A relationship between two well-meaning individuals can become toxic due to consistent breakdowns in communication, unhealthy coping mechanisms, or a lack of emotional support. Two people who are well-adjusted on their own may simply be a poor fit together, with each bringing out the other person’s worst traits. In some cases, the issues can be worked through; in others, the relationship becomes toxic and detrimental to one or both parties.
Recognising the signs of a toxic relationship is the first step towards making a positive change. That change could mean seeking expert support to repair the relationship or taking steps to escape the situation. Common red flags include:
- You’re unhappy in the relationship: If a relationship leaves you feeling hurt or drained more often than you feel happy and supported, it could be toxic. Whether your partner is withholding emotional support on purpose or simply isn’t emotionally equipped to meet your needs, ongoing feelings of hurt and unhappiness are a clear sign of toxicity.
- Communication issues: If small misunderstandings often lead to bigger arguments, and you find yourself walking on eggshells due to unresolved conflicts and ongoing tension, your relationship may have become toxic.
The breakdown in communication could be happening with no prior intent, but it is also possible that your partner is gaslighting you. Either way, communication issues must be resolved to create a healthy and nurturing relationship.
- Unhealthy patterns: Passive-aggressive behaviour, jealousy, or emotional manipulation are often present in toxic relationships. Day to day, these behaviours can manifest in a number of ways. Your partner may be exceedingly negative for long periods of time for example, or they may disregard your boundaries and feelings. Anyone can have a bad day, and none of us behave at our best all the time, but a constant pattern of such behaviour is a serious red flag.
- The relationship is extremely exclusive: Having few friends or hobbies outside of your relationship could be a signal that it has become toxic. Healthy couples will have their own interests, friendships, and hobbies independent of their partner.
How can a toxic relationship affect mental health?
Toxic relationships can have an enormously detrimental effect on mental health. There is a misconception that if a relationship is not overtly physical or emotionally abusive, it won’t cause serious harm – but that is not the case. Any kind of toxic relationship can have profound and negative impact on mental and emotional wellbeing.
As toxic relationships are often marked by conflict, emotional turmoil and uncertainty, stress and anxiety are common. Constantly walking on eggshells to avoid an argument, or having affection withheld can lead to depression as well as poor self-esteem. In more extreme cases, those trapped in a toxic relationship can exhibit signs of Post-Traumatic Stress Disorder (PTSD).
How can being in a toxic relationship change your personality?

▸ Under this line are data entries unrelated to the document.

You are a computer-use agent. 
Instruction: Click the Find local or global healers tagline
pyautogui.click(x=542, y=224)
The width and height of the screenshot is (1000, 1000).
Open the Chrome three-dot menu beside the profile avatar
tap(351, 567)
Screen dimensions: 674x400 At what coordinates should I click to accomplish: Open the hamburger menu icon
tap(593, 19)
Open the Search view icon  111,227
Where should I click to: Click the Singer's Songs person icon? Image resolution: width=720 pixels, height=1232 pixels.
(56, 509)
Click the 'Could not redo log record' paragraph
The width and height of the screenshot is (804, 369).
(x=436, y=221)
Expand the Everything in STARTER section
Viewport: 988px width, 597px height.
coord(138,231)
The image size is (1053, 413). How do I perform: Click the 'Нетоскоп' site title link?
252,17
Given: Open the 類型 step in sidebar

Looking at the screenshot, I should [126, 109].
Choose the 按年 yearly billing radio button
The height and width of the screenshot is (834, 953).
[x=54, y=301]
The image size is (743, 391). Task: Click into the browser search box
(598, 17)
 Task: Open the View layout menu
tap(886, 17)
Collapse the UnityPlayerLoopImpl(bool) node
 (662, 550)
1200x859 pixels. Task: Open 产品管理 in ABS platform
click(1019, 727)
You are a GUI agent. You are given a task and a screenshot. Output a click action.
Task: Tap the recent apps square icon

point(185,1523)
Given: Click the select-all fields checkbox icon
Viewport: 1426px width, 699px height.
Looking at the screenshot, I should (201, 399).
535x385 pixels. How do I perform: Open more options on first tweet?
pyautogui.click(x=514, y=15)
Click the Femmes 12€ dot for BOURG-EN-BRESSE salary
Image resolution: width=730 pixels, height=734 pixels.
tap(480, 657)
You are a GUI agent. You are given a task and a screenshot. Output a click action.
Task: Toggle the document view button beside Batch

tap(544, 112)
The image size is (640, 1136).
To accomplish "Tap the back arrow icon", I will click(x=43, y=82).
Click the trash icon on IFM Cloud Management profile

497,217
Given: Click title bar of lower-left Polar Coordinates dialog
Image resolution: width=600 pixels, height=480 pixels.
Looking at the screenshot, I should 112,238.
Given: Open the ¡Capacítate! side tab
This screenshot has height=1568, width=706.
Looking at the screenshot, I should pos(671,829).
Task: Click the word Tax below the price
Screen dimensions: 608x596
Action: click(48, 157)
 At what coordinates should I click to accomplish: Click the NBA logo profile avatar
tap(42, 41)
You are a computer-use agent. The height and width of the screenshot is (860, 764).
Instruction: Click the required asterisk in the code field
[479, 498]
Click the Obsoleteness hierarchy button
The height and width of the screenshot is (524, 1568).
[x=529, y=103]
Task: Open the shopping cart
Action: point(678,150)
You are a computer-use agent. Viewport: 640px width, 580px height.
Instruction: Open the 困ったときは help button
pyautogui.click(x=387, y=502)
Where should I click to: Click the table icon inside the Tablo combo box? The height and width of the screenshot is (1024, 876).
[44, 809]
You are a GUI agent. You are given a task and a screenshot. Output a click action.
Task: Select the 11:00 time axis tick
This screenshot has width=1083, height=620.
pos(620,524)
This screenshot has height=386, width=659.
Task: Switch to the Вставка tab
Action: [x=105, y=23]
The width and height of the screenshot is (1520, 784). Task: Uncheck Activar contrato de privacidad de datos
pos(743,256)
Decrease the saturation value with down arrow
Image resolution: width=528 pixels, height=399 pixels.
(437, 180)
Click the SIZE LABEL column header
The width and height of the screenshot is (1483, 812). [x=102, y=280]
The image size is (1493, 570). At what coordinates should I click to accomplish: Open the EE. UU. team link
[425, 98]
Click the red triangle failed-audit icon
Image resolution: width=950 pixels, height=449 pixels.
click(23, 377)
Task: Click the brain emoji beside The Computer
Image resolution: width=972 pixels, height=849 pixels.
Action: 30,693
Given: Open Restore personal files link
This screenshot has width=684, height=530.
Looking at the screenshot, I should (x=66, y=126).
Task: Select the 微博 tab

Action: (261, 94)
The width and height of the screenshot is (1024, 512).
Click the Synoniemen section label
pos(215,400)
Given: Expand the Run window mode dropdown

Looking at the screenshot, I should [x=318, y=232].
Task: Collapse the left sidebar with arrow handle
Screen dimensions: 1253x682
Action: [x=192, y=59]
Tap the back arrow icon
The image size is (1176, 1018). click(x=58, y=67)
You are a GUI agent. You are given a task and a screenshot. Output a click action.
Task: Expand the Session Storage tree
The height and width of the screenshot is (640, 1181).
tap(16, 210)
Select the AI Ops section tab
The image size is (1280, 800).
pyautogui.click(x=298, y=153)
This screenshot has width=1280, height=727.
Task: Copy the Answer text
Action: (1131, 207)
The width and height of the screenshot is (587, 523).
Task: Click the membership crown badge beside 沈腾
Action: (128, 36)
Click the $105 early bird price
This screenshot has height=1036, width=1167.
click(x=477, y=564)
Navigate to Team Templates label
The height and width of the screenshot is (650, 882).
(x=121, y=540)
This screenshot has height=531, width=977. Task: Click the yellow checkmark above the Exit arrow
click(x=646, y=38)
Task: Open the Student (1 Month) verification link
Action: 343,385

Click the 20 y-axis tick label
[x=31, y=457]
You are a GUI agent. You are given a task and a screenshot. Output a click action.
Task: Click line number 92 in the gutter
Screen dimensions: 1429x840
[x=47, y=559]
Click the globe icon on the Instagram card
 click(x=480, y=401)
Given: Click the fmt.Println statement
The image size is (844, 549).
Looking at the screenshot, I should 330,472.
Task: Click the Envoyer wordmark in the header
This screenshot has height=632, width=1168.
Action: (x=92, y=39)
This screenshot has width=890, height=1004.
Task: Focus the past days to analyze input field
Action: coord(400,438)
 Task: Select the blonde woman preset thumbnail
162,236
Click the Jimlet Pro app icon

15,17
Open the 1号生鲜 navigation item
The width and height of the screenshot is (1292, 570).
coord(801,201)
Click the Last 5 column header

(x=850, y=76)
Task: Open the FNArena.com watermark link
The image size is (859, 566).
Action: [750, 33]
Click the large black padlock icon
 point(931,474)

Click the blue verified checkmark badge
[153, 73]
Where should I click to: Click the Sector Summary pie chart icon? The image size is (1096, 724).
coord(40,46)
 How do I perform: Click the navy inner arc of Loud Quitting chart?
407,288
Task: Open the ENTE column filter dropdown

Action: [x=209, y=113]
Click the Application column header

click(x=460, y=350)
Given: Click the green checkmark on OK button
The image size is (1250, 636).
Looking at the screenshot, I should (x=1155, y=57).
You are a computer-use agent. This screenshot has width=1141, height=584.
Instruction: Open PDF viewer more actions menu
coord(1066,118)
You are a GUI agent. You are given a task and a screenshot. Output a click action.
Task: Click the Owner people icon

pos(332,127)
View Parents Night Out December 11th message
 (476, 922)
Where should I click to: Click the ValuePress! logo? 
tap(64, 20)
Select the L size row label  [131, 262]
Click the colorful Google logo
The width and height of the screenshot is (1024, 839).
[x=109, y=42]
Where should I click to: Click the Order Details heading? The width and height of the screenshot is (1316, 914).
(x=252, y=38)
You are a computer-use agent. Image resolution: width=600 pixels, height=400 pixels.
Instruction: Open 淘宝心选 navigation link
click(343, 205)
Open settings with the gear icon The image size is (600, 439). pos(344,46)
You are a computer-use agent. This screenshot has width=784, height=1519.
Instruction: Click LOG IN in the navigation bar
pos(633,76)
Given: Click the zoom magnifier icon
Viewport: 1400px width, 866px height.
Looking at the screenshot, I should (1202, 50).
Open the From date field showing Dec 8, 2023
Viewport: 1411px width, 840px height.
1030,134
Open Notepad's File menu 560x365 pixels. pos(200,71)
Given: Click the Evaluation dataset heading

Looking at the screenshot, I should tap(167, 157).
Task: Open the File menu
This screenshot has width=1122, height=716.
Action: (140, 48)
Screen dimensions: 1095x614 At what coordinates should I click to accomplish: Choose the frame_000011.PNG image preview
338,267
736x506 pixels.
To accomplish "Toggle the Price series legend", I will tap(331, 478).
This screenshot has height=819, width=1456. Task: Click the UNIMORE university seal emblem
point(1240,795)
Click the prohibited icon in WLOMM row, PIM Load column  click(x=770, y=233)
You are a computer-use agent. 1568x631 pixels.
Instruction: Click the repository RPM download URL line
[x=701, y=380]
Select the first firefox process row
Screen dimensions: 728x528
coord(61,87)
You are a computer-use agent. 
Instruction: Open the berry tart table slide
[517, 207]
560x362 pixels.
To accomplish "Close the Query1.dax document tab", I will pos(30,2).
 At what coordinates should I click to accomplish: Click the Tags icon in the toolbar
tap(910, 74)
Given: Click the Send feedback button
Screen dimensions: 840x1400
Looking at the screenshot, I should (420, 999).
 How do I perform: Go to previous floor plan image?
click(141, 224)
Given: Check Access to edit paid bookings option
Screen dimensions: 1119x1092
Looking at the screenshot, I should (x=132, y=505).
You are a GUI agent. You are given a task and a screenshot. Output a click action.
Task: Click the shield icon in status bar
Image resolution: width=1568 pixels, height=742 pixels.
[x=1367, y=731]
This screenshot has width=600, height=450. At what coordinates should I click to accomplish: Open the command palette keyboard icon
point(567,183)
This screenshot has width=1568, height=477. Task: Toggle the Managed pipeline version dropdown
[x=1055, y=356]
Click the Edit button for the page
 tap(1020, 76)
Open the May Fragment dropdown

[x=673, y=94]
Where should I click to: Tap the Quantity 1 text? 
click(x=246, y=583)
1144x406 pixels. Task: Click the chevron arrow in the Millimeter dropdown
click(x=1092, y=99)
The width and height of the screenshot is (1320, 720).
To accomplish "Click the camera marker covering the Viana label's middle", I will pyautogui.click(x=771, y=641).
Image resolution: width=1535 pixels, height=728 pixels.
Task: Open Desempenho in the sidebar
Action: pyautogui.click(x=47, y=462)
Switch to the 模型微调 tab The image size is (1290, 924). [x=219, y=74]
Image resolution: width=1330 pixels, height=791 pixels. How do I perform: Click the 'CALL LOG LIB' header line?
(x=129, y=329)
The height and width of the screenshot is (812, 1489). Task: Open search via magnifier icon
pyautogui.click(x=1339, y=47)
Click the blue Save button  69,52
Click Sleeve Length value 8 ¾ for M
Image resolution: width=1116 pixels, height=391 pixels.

Inevitably, toxicity can cause changes in behaviour and personality. If you’re a victim of a toxic relationship, you may often feel anxious and depressed, or become withdrawn. This could lead to feelings of anger, cause you to become defensive, or provoke feelings of aggression. It is not uncommon for people in a toxic relationship to start exhibiting toxic behaviour themselves as a coping mechanism – which can make it difficult to form healthy relationships in the future.
Leaving a toxic relationship is never easy. You may fall into the ‘sunk cost fallacy’, where the more you have invested into a relationship in terms of time, money, and emotional commitment, the more difficult it becomes to leave – even when it’s clear that doing so would be the healthy choice. No one wants to feel like months or years of their life have been wasted, but remaining in a toxic relationship continues that pattern, with more time then lost.
If you’re concerned that your relationship has become toxic – or you fear for a friend or loved one – seeking professional support from a counsellor or therapist can help to end the cycle. Should a toxic relationship become violent or abusive, a family solicitor can help you to access legal protection from your abuser.